POMC carries mild heterozygous risk — Three heterozygous POMC variants (rs11895266, rs4271771, rs6739733) suggest possible subtle variation in ACTH precursor processing. However, these are not pathogenic POMC mutations associated with familial glucocorticoid deficiency.

ADCYAP1/PACAP variants may amplify stress response — Two heterozygous ADCYAP1 variants (rs2268484, rs2268492) are relevant because PACAP acts synergistically with CRH to stimulate ACTH release. Variants here may subtly modulate the ACTH response to stress.

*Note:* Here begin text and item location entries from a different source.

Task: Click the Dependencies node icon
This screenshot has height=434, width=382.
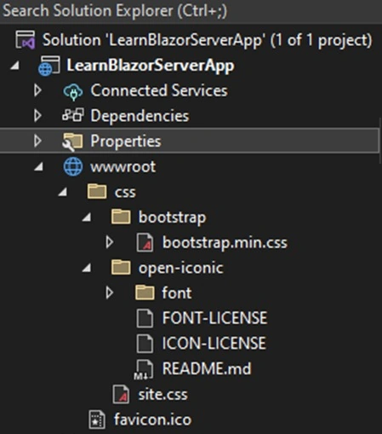Action: [x=73, y=115]
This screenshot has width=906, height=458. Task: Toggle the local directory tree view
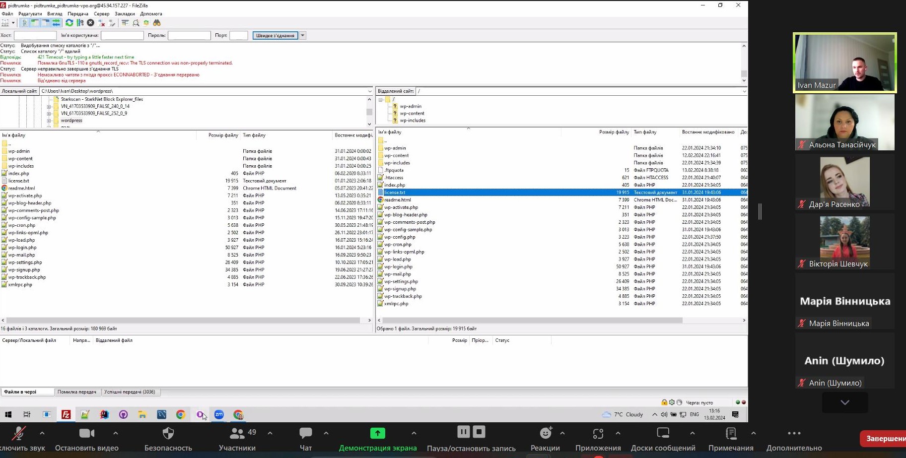(35, 23)
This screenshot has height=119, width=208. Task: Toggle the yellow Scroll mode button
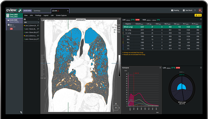(x=198, y=15)
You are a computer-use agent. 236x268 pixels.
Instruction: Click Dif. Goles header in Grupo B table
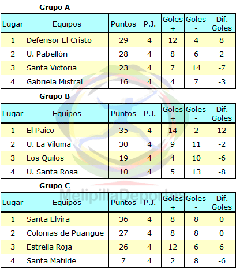(222, 114)
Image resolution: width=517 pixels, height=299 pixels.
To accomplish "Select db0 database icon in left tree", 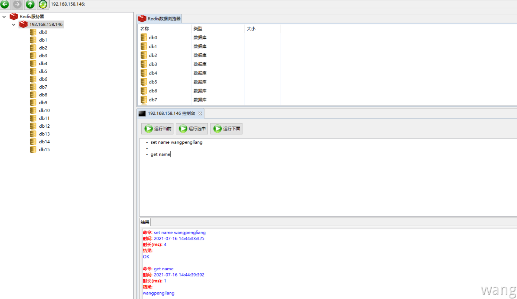I will pos(33,32).
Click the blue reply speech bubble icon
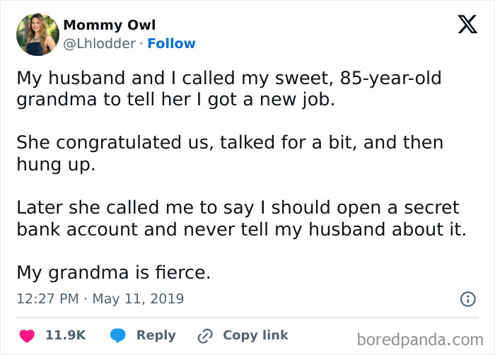495x355 pixels. click(118, 335)
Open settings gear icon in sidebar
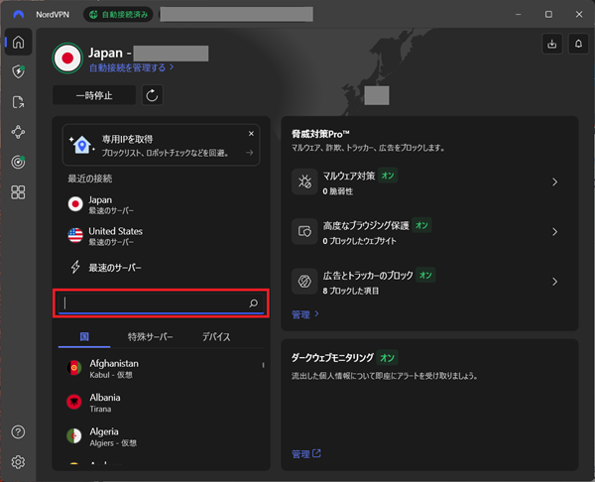Image resolution: width=595 pixels, height=482 pixels. [x=18, y=462]
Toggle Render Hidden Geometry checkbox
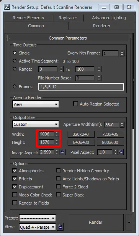139x236 pixels. tap(58, 170)
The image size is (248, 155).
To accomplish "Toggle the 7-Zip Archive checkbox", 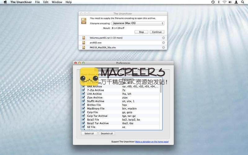I will pyautogui.click(x=83, y=90).
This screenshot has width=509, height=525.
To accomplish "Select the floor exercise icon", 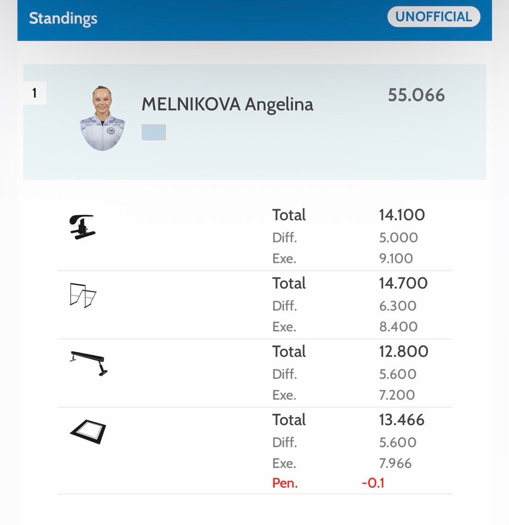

Genetics is predisposition, not destiny — No single gene or SNP determines adrenal insufficiency. The condition can be caused by single-gene mutations (CYP21A2, MC2R, NR0B1), autoimmune destruction (Addison's disease — the most common cause of primary AI in adults), or other acquired causes (pituitary tumors, infection, medication). This genetic profile identifies vulnerabilities but does NOT predict disease development. Most people with these heterozygous variants will never develop clinical adrenal insufficiency.

Medical Disclaimer

This analysis is for educational and informational purposes only. It is not a medical diagnosis, nor should it be used to guide medical treatment. Genetic predisposition ≠ destiny. Adrenal insufficiency is a complex endocrine disorder with multiple etiologies (autoimmune, genetic, infectious, neoplastic). Carrying risk alleles does NOT mean you will develop adrenal insufficiency, and many people with confirmed adrenal insufficiency have entirely different genetic profiles. Most cases of primary adrenal insufficiency (Addison's disease) are autoimmune in origin and not predicted by inherited genetic variants. If you have concerns about adrenal insufficiency or any aspect of your endocrine health, please consult qualified healthcare professionals (endocrinologist or adrenal specialist) for proper assessment and personalized guidance.